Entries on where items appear
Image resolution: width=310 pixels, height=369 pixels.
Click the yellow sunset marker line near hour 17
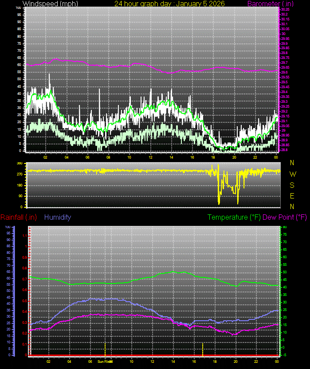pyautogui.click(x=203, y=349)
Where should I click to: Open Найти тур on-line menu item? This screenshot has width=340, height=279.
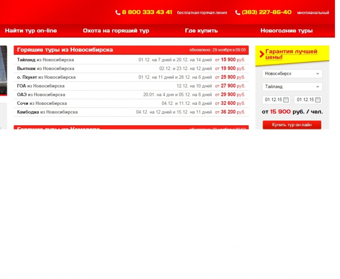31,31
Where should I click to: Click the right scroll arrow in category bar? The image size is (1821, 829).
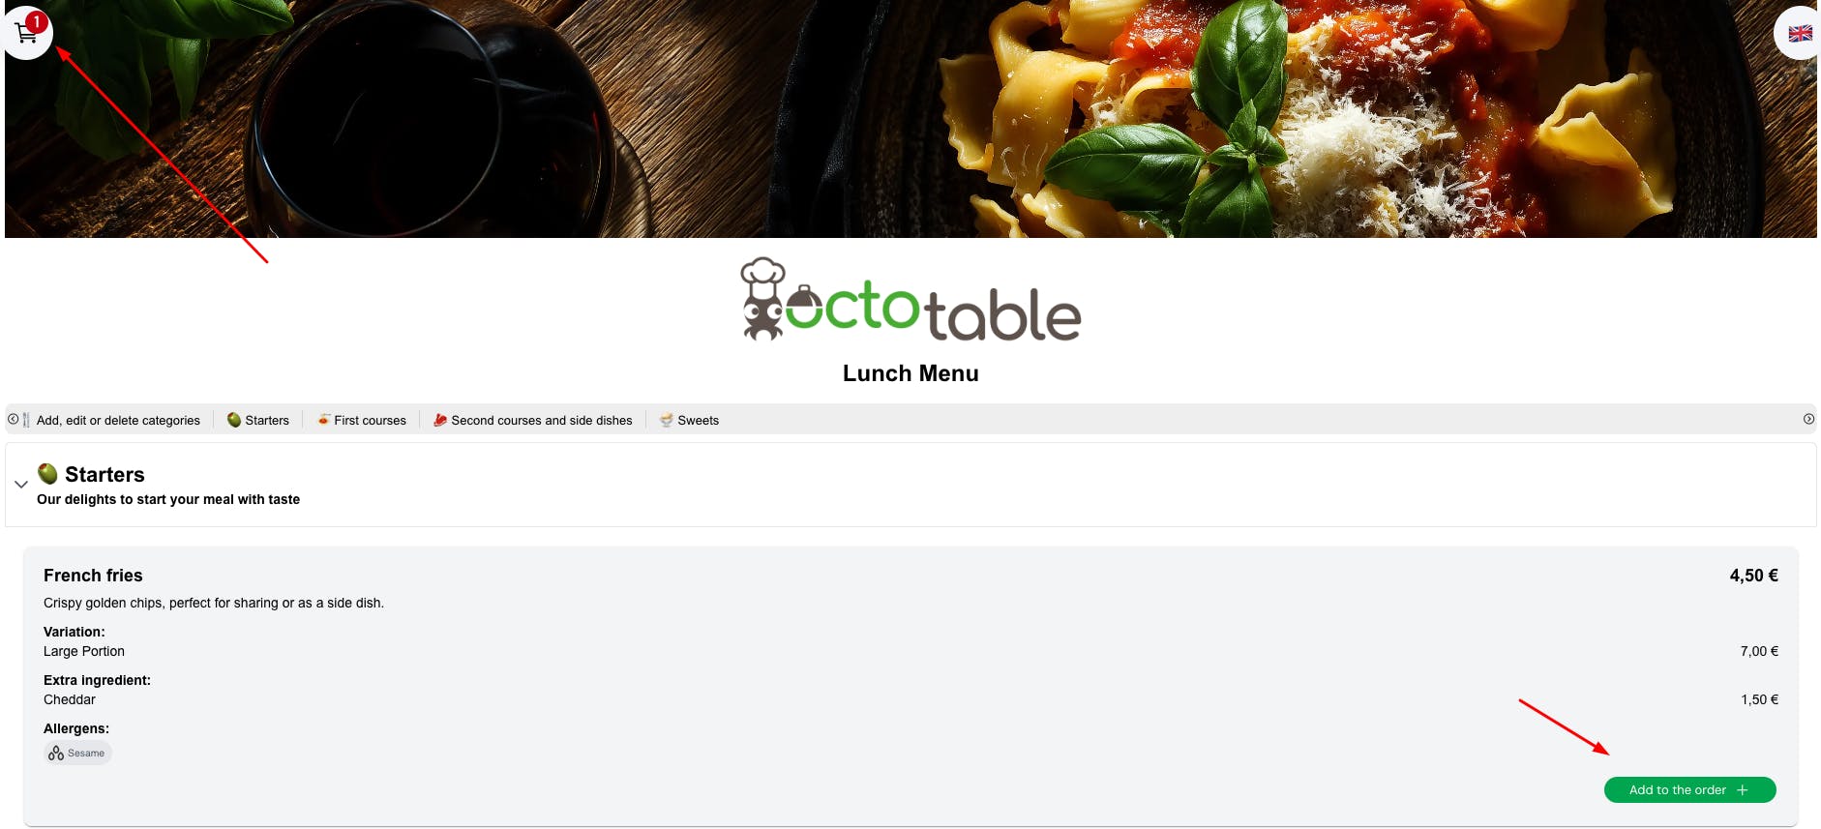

• [THE PROBLEM]:
Copy out every line of the material above word for word, leaving out the pictures.

• [TASK RESPONSE]:
Image resolution: width=310 pixels, height=369 pixels.
Click the yellow sunset marker line near hour 17
pyautogui.click(x=203, y=349)
Where should I click to: Open Найти тур on-line menu item? This screenshot has width=340, height=279.
31,31
Where should I click to: Click the right scroll arrow in category bar? The image size is (1821, 829).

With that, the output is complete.